**** Data extract ****

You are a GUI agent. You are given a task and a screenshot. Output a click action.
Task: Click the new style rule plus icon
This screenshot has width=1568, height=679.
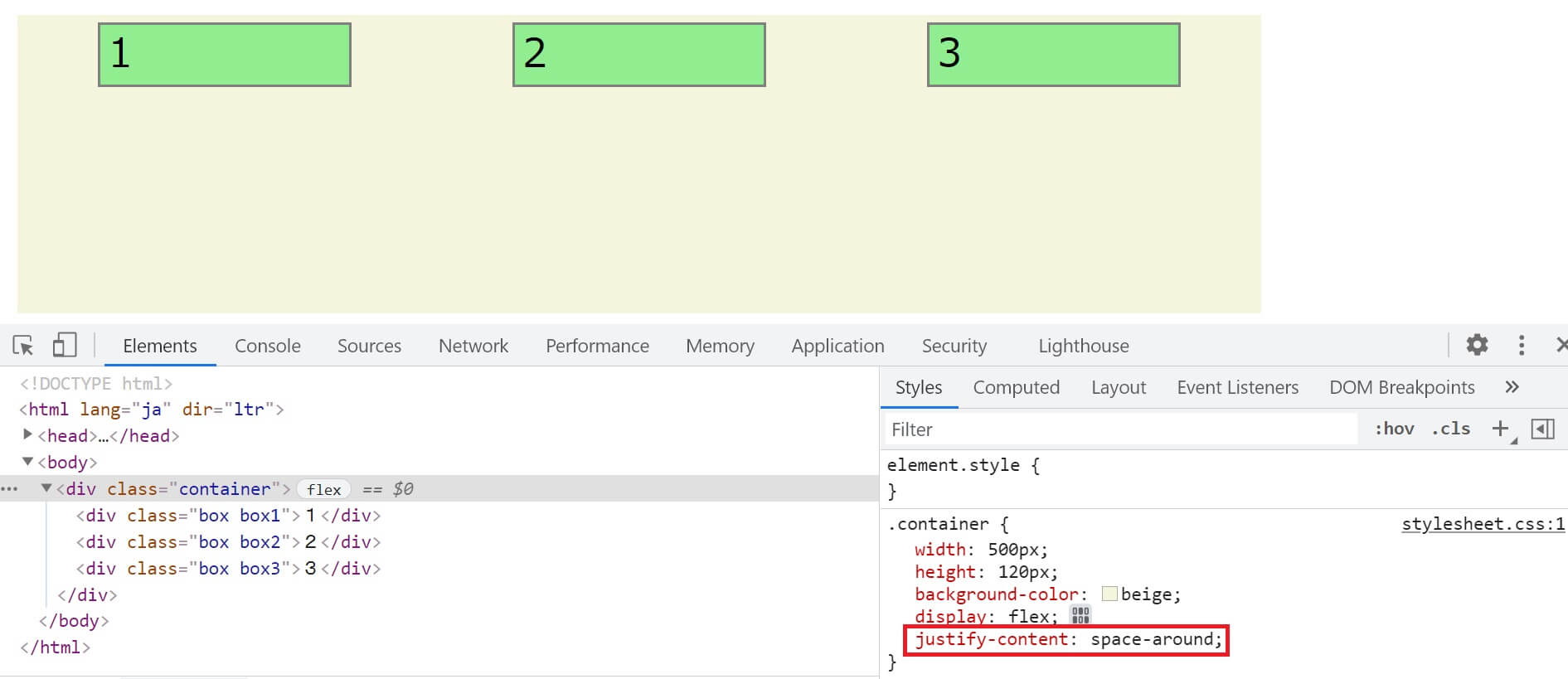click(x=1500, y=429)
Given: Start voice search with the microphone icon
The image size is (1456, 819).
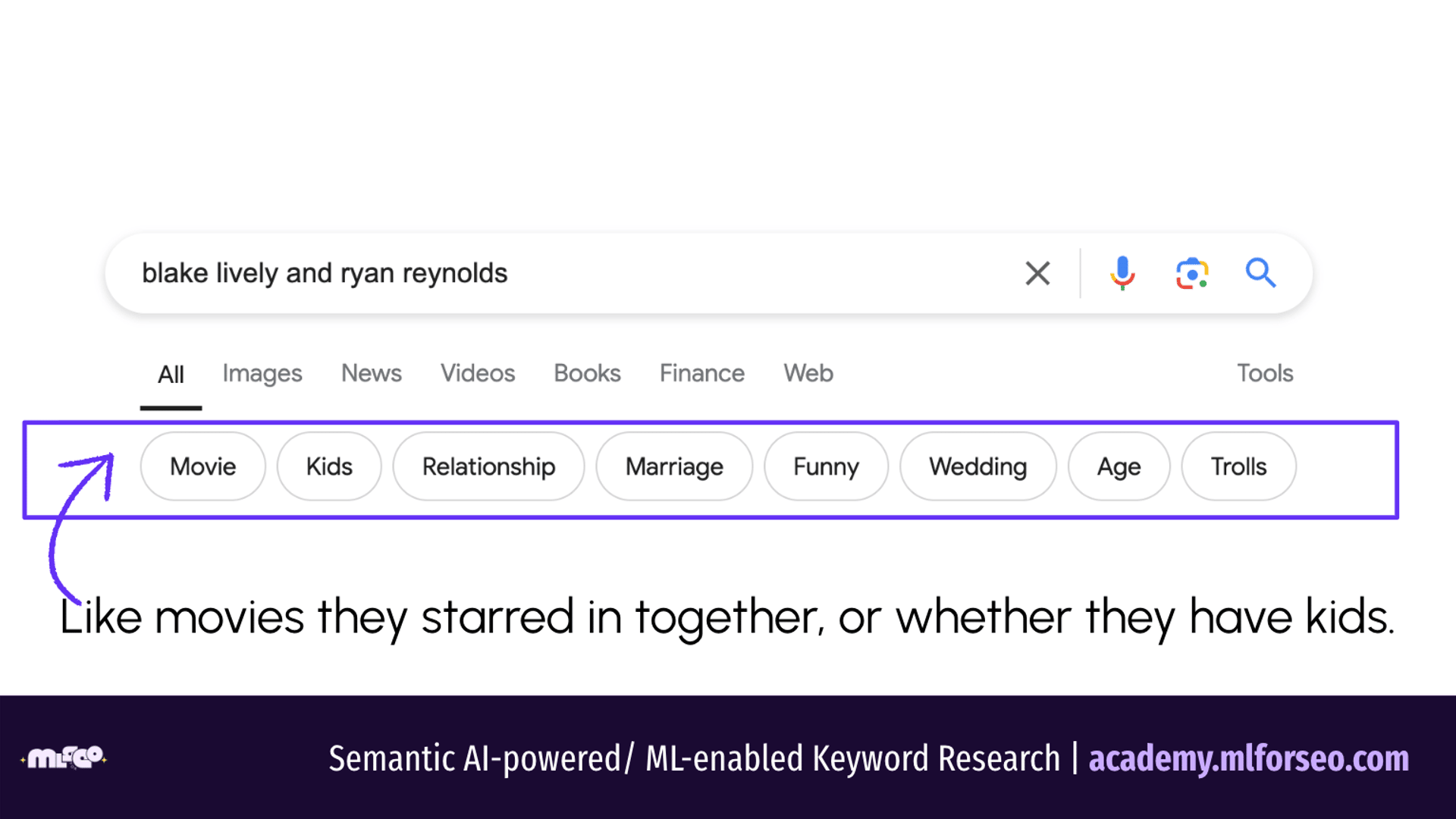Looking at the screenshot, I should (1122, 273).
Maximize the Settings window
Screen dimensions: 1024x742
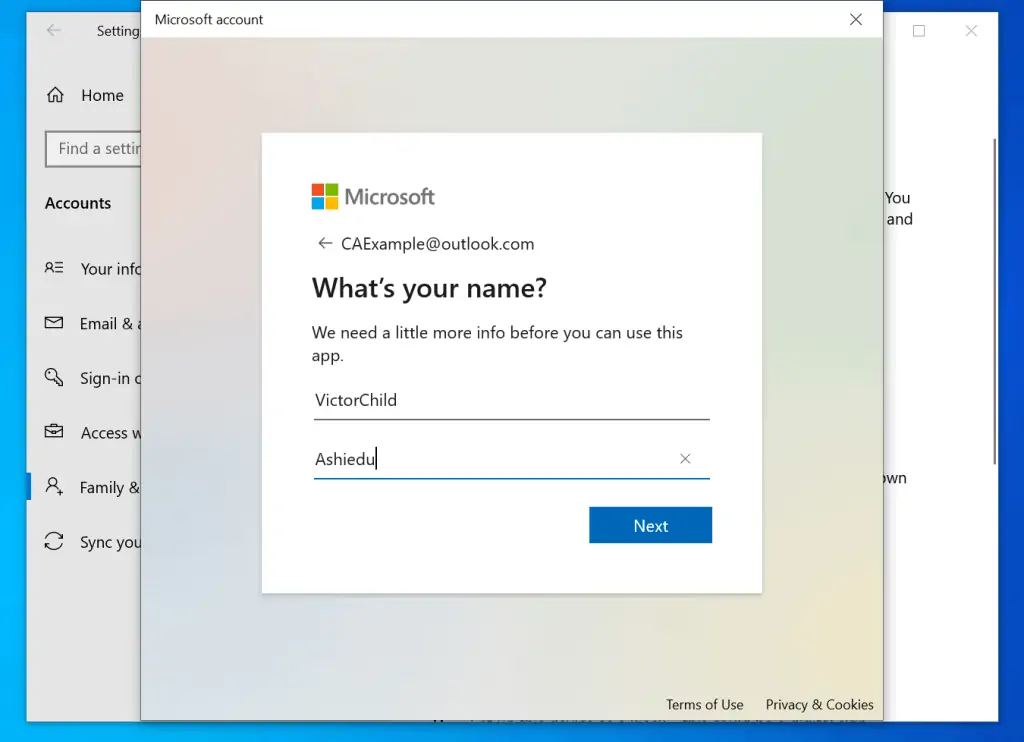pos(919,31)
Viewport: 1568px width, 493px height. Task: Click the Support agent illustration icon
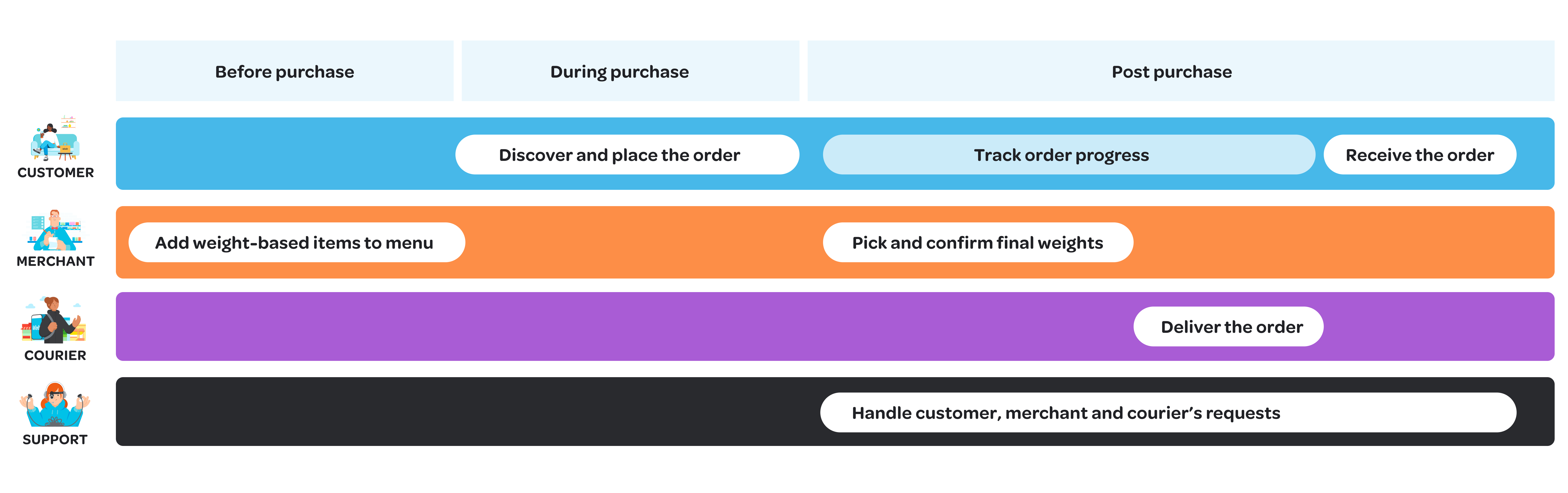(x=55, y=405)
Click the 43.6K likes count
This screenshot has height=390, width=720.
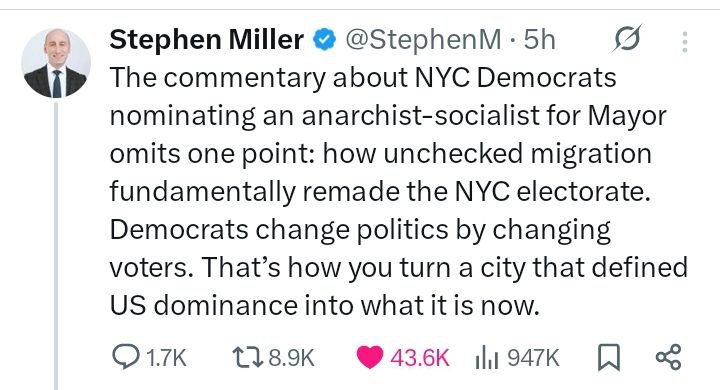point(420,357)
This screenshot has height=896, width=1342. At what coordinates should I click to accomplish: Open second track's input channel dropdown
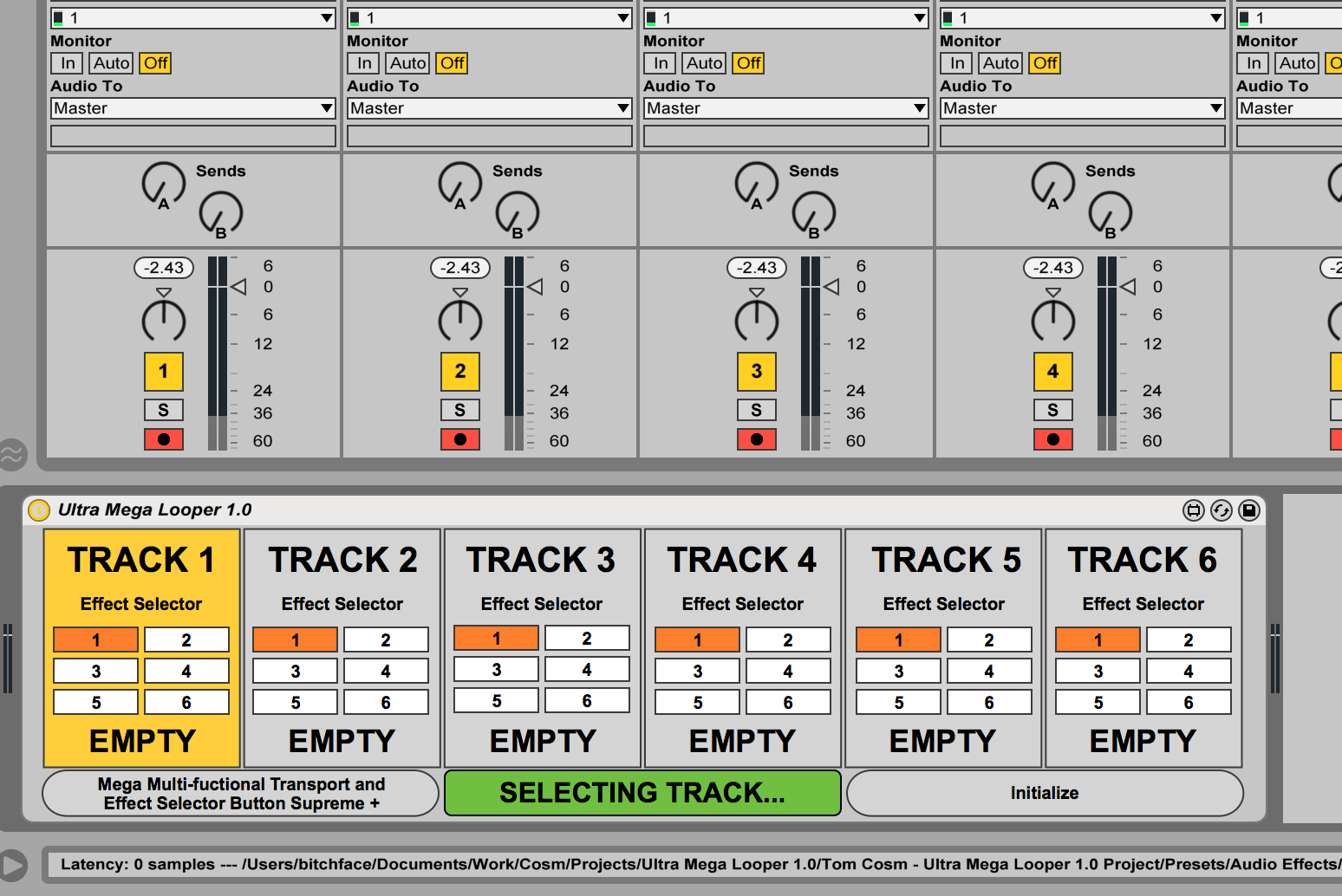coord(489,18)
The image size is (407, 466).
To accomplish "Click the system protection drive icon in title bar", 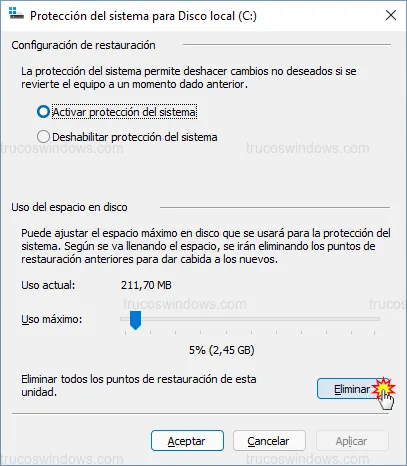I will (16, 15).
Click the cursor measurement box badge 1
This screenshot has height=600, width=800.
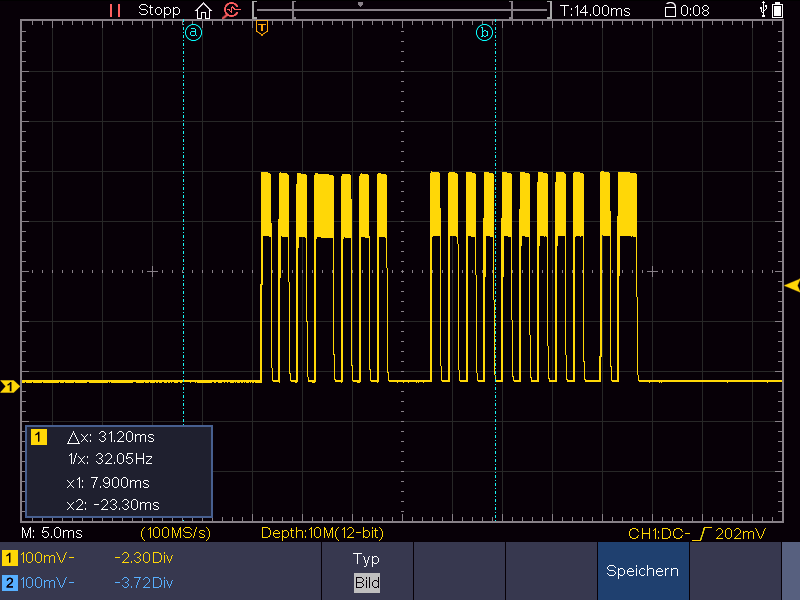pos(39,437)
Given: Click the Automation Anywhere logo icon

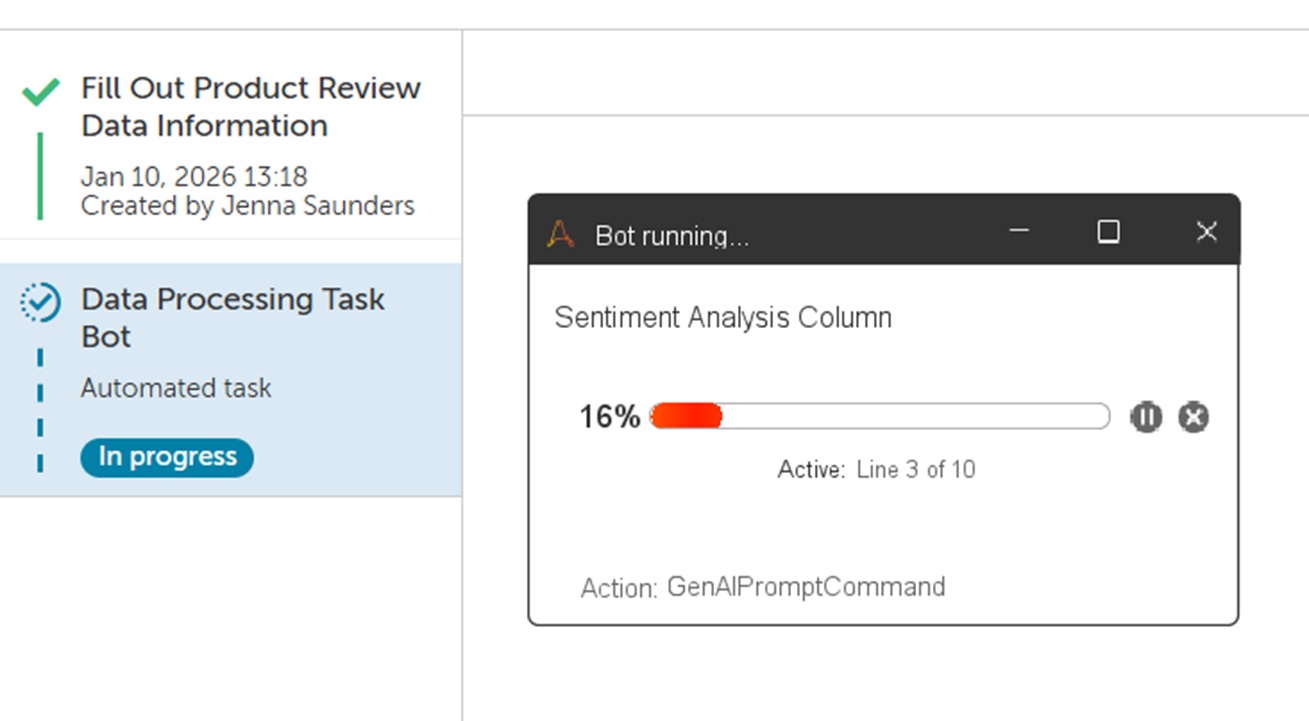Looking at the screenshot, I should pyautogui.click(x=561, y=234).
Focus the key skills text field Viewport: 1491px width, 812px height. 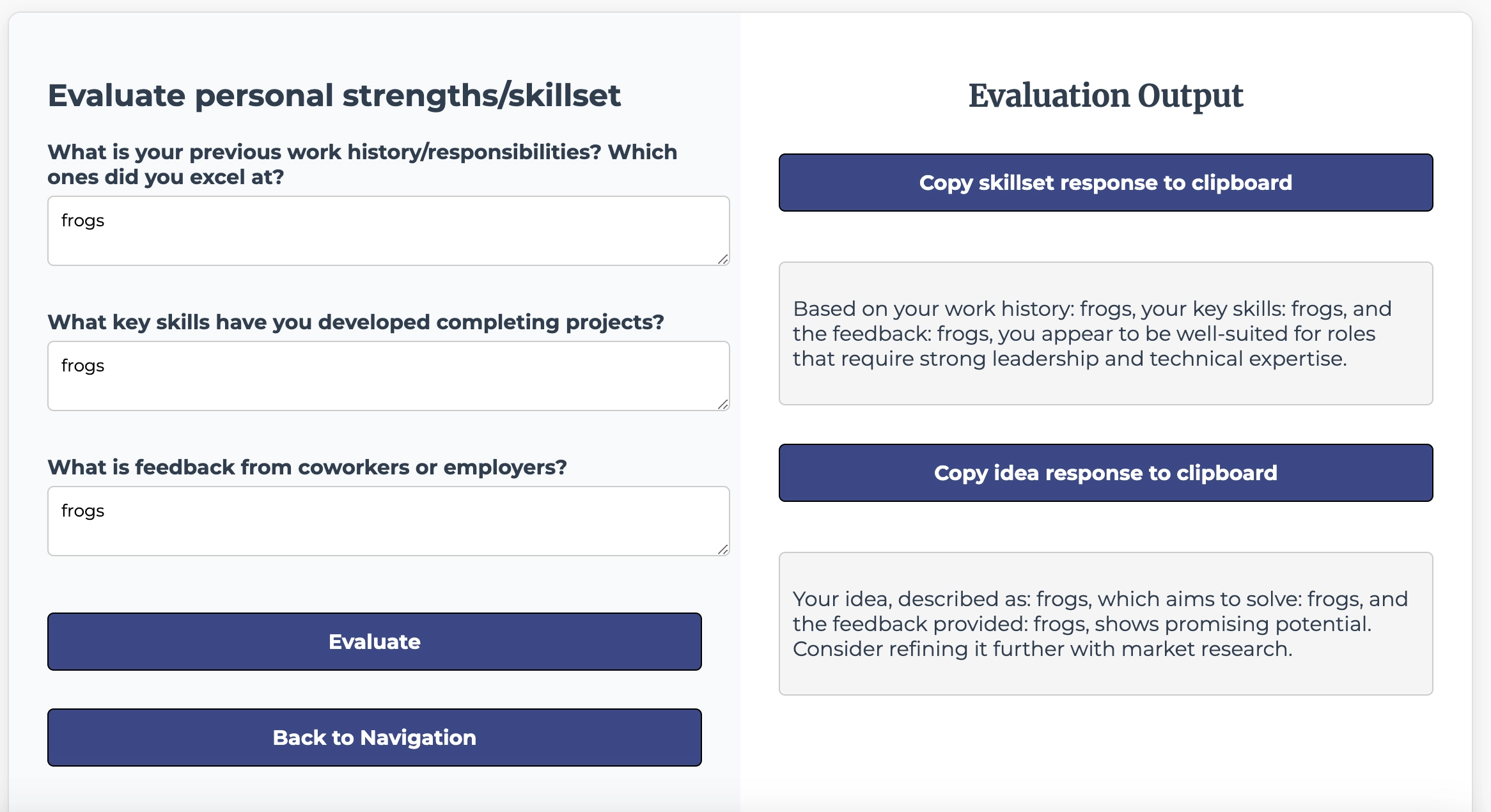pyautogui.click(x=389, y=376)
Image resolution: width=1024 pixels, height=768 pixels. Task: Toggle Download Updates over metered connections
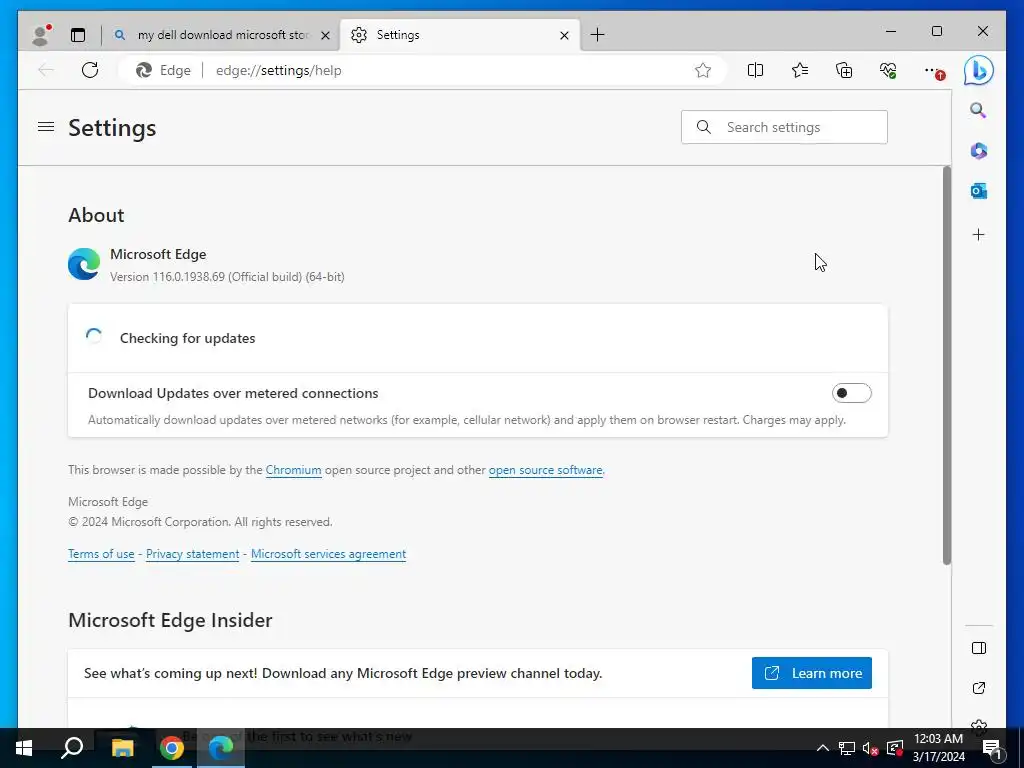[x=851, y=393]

****

### Assigned task
Restate the lines of the records exactly, starting at the first and stopping after the line with "Maximize the Settings window". Leave out any picture.

### Task output
You are a GUI agent. You are given a task and a screenshot. Output a click action.
Task: Click the new style rule plus icon
This screenshot has width=1568, height=679.
click(x=1500, y=429)
Given: Start voice search with the microphone icon
The image size is (1456, 819).
Looking at the screenshot, I should (1122, 273).
Maximize the Settings window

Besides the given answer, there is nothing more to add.